Notre histoire se passe à Johannesburg, la plus grande ville d’Afrique du Sud. En 2019, deux jeunes frères, Amir et Reez Cajee, décident de lancer leur plateforme d’investissement dans les bitcoins, la cryptomonnaie la plus importante, encore aujourd’hui.
Ils ont tous deux seulement 17 et 20 ans et c’est l’une des premières entreprises du genre sur le continent africain. Cette plateforme, ils la nomment Africrypt. Elle permet aux investisseurs de miser sur le bitcoin, en échange d’une petite commission.

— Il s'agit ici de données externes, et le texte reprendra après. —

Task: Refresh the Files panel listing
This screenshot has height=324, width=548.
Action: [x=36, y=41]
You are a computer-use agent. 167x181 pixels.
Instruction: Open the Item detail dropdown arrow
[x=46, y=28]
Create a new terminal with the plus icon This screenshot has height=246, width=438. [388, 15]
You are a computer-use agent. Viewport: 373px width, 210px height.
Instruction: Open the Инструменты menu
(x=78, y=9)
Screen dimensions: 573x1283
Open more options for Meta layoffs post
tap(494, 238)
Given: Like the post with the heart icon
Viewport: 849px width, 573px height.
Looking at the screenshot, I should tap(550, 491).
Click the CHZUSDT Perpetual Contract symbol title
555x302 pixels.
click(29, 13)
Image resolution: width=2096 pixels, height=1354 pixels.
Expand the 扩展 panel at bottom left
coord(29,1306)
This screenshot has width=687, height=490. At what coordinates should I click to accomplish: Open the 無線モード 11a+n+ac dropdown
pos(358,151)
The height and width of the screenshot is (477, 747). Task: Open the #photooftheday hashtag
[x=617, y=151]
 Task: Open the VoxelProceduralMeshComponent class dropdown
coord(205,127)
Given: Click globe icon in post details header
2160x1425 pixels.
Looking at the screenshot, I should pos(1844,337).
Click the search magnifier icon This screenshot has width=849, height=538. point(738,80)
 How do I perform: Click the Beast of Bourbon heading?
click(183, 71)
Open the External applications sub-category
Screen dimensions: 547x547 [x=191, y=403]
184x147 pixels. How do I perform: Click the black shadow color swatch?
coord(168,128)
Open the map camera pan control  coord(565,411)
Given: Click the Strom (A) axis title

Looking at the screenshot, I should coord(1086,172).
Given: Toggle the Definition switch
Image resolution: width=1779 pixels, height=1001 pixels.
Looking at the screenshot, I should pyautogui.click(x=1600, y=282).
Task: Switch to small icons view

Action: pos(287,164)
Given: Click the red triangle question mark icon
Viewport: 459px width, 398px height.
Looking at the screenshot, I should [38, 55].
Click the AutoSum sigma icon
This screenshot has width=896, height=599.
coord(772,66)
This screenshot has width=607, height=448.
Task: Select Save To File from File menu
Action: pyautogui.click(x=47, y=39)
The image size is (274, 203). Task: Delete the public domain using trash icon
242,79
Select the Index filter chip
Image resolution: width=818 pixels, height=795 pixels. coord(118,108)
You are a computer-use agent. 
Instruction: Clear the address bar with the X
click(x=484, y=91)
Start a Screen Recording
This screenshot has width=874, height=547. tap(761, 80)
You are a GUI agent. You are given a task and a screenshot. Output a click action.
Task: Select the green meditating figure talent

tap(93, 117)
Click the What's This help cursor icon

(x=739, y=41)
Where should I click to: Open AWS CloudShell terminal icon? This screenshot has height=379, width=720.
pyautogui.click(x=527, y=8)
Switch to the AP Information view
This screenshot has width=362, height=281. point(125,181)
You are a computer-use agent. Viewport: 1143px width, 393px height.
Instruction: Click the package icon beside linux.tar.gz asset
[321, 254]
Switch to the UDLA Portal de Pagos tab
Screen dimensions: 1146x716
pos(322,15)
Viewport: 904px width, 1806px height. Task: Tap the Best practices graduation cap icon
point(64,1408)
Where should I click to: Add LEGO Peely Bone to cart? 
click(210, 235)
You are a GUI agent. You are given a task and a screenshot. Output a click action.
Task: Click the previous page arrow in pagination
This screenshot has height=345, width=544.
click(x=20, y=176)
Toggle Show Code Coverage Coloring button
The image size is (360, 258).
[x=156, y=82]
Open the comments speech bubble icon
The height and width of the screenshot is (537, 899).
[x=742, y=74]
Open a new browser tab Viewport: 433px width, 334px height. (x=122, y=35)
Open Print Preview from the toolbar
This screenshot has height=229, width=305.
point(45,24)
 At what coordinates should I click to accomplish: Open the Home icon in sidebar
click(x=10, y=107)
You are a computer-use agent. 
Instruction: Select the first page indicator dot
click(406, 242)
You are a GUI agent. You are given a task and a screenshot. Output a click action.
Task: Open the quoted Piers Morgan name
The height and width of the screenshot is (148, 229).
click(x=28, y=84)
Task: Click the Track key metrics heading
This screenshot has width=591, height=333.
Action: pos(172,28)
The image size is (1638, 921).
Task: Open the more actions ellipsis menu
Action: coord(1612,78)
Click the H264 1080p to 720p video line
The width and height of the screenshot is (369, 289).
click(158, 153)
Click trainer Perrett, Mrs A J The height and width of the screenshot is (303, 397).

Une promesse de rendement rapide
Dès fin 2020, ça y est, la valeur du bitcoin s’envole : le filon est le bon. De nombreux investisseurs sud-africains créent leur compte sur la nouvelle plateforme des deux frères. Amir et Reez font même une promesse : « Si vous investissez chez nous, vous pourrez obtenir un rendement de 10% par jour ! »
C'est douteux mais ça marche bien : les premiers clients commencent à obtenir des bénéfices, la publicité se fait par le bouche-à-oreille, les investisseurs sont de plus en plus nombreux. Alors Amir et Reez Cajee s’enrichissent. Ils posent sur les réseaux sociaux devant des voitures de sport et créent un site internet et un compte Instagram pour Africrypt. Ils embauchent du personnel et organisent même un événement dans un golf en bord de mer où sont invités les investisseurs.
Sur une photo, ils apparaissent tous deux assis sur des chaises en contre-plongée. Habillés en costume devant un néon. Néon violet en forme de continent africain, le logo d'Africrypt. Tout va pour le mieux, en tout cas pour l’instant...
Un vide législatif en Afrique du Sud
Mi-avril 2021, alors que le bitcoin est au plus haut face au dollar, les deux frères envoient un message électronique aux investisseurs : « La plateforme Africrypt est gelée. Nous sommes victimes d’un piratage informatique. Vous ne pouvez plus accéder à votre compte ni à votre argent. S’il vous plaît, ne prévenez pas les autorités : cela ralentirait le processus pour récupérer les fonds ».
Ce « piratage informatique » ressemble plutôt à une escroquerie. Les employés d’Africrypt n’ont plus les clefs de la plateforme. Et les fonds, tout l’argent, disparaît. 69 000 bitcoins à son niveau le plus haut jamais atteint, cela correspond à 4 milliards de dollars américains. 4 milliards transférés sur le dark web directement sur le compte des deux frères, rendant l’argent intraçable.
Amir et Reez Cajee sont introuvables. Peut-être sont-ils sur une île paradisiaque au bord d’une plage ? Peut-être dans une capitale européenne ? Ou toujours à Johannesburg ? Les investisseurs, eux, tentent alors de se tourner vers la justice sud-africaine. Mais elle est à ce moment-là impuissante. Il existe un vide législatif, aucune loi n’encadre les cryptomonnaies : elles ne sont pas considérées comme un produit financier en Afrique du Sud.
Aucune enquête ne peut être lancée. L’argent est perdu, certains investisseurs voient leur vie brisée. Africrypt, c'est la plus grande arnaque au bitcoin de l’histoire, selon le média américain Bloomberg.